Bu yıl 29 Kasım gününün Filistinliler için hem yoğun bir saldırı dönemine, hem de yoğun bir mücadele dönemine denk düştüğünü ifade eden Örs, Gazze’de yaşayan ve önemli bir bölümü yaşadığı yerden çıkarılarak mülteci haline gelmiş olan Filistinlilerin, ablukayı sonlandırmak ve geri dönüş hakkı için Mart ayından beri, ağır bedeller ödeyerek, her Cuma günü “Büyük Geri Dönüş Yürüyüşü” adı altındaki kitlesel yürüyüşlerini sürdürdüğünü hatırlattı.
Filistinlilerin güçlü ve azimli direnciyle İsrail’in bu süreçte başlattığı saldırı girişimi kısa süre içinde püskürtülse de, Gazze’nin halen çok ağır abluka koşullarında varlık mücadelesi vermeye devam ettiği söylenerek, ABD’nin büyükelçiliğini Tel Aviv’den Kudüs’e taşıyarak “Yüzyılın Anlaşması” adını verdikleri bir planla Filistinlilere büyük bir teslimiyeti dayatmaya çalıştığı vurgulandı.

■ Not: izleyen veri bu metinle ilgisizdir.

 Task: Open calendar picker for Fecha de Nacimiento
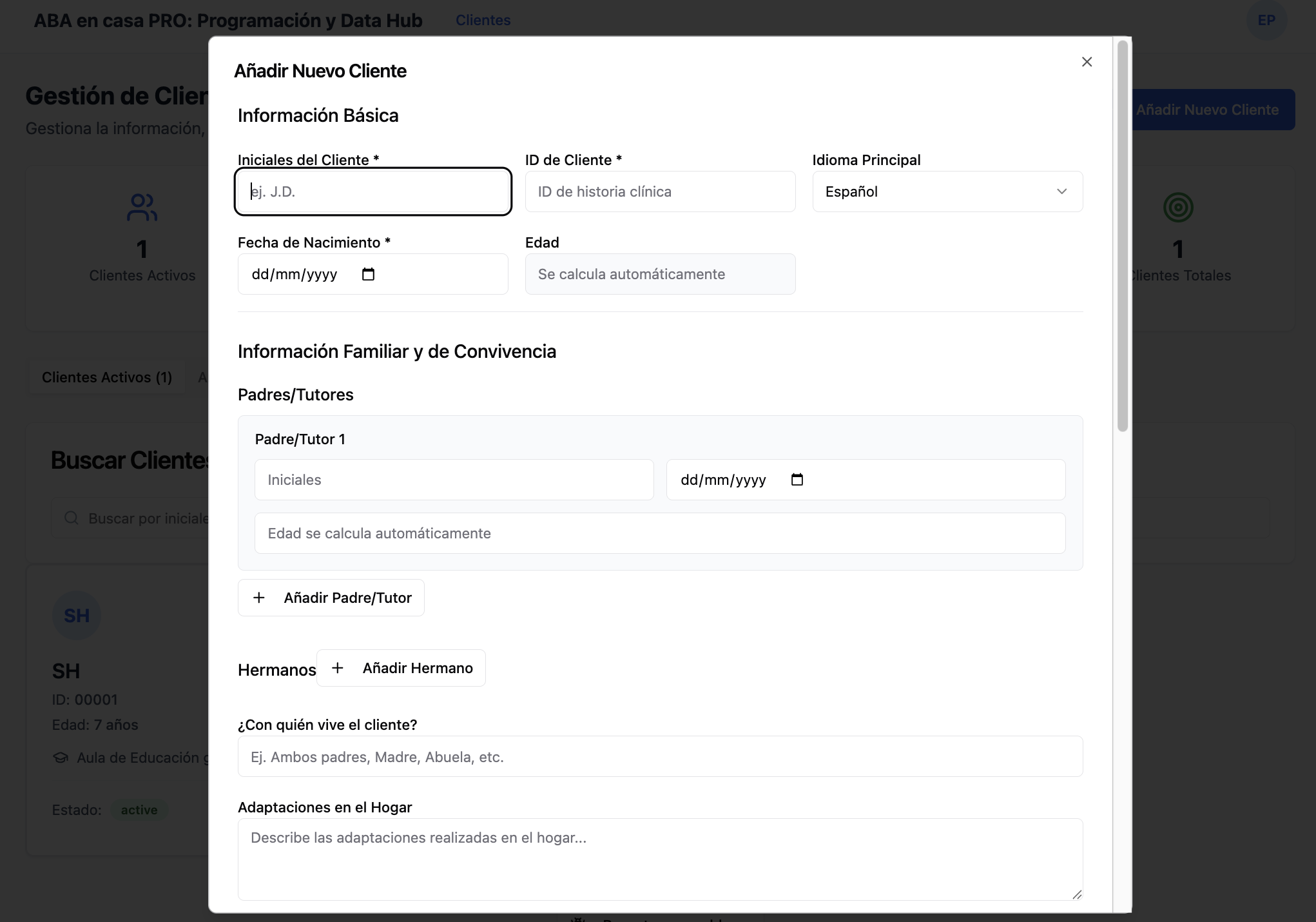point(368,275)
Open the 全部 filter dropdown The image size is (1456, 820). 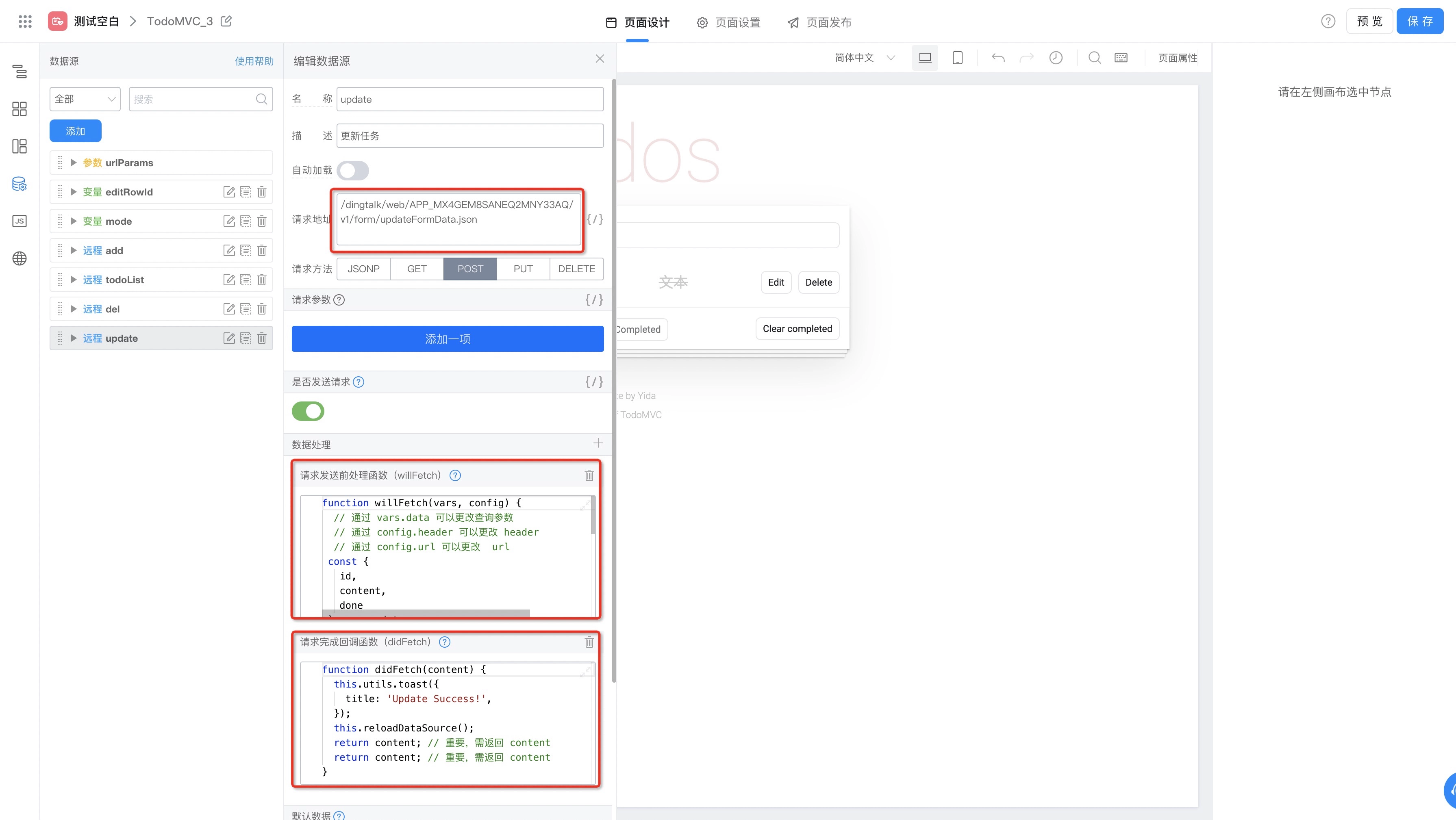point(85,99)
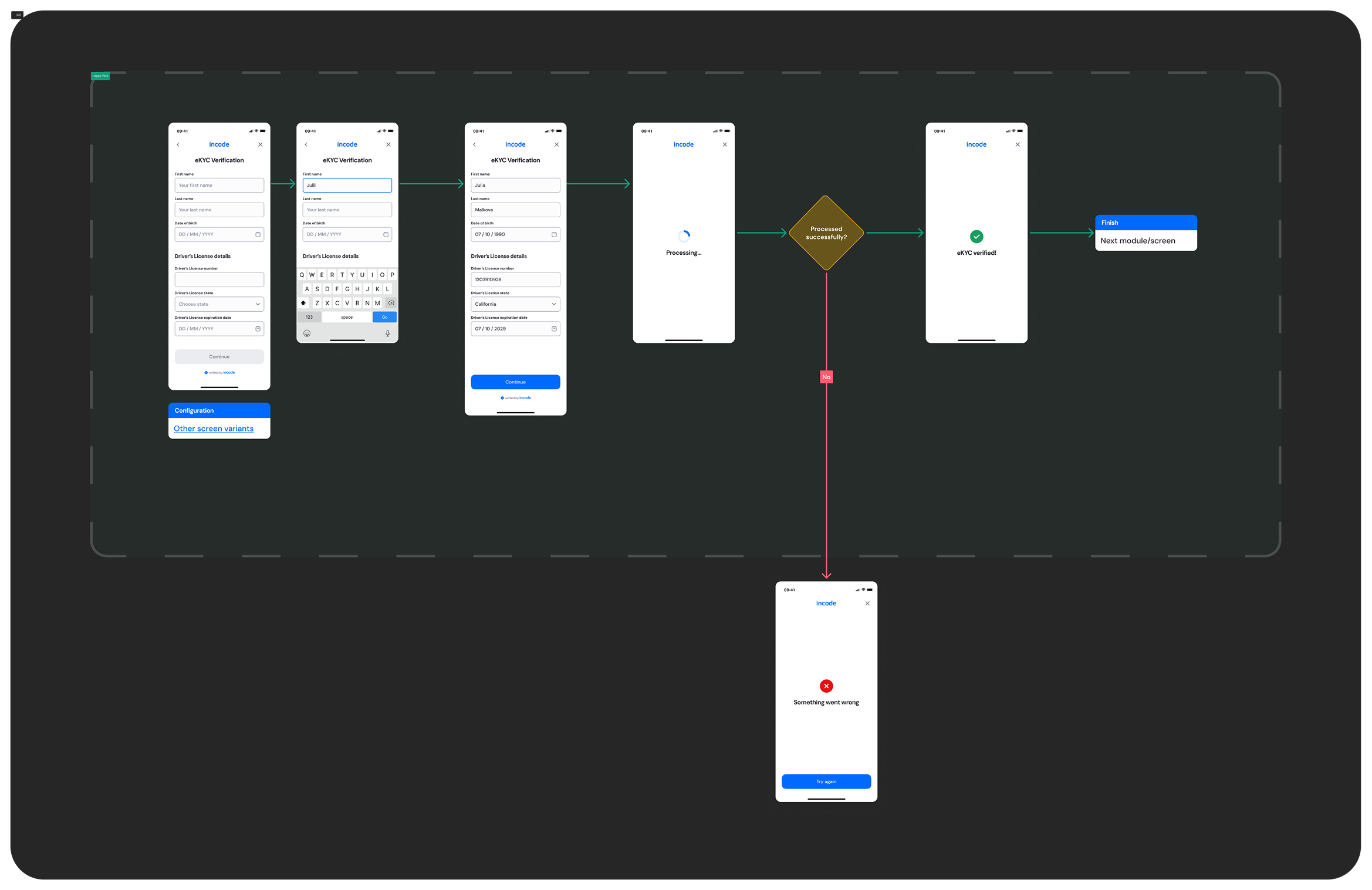The width and height of the screenshot is (1372, 890).
Task: Tap the keyboard microphone icon
Action: pyautogui.click(x=387, y=333)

Örs, BDS Türkiye olarak, bu yılki Uluslararası Filistin Halkıyla Dayanışma Günü vesilesiyle, başta Geri Dönüş Yürüyüşü olmak üzere, Gazze’de, Batı Şeria’da, Kudüs’te, 1948 topraklarında ve mülteci kamplarında, özgürlük, adalet, geri dönüş ve haysiyetli bir yaşam için yürütülen tüm mücadeleleri selamladıklarını söyleyerek devam etti:
Örs açıklamayı “Filistinlilerin geri dönüş hakkı da dahil olmak üzere pek çok temel hakkı, uluslararası hukuk tarafından tanınmıştır ve İsrail bu haklara riayet etmek zorundadır. Buna karşın, taksim planını kendi devlet ilanı için zemin kabul eden ve bugün bile bu karara referans veren, ancak daha 1948 yılında bile bu planın çizdiği sınırların çok ötesine uzanan İsrail, diğer taraftan da Birleşmiş Milletler’in aldığı, kendisinin aleyhine olan hiçbir karara uymamış, uluslararası hukukun hiçbir yükümlülüğünü yerine getirmemiştir. Bu sebeple İsrail’e uluslararası düzeyde yaptırım uygulanmalıdır. Filistinlilerin temel hakları tanınıncaya ve gerçekleşinceye dek İsrail, ekonomik, ticari, siyasi, askeri, akademik ve kültürel yönlerden tecrit edilmeli, yalnızlaştırılmalı ve boykot edilmelidir” diyerek sonlandırdı.
Birleşmiş Milletler 1977’de, 29 Kasım’ı Filistin Halkıyla Uluslararası Dayanışma Günü olarak ilan etmişti ve o tarihten bu yana dünyanın her yerindeki Filistin’le dayanışma hareketleri tarafından anılıyor.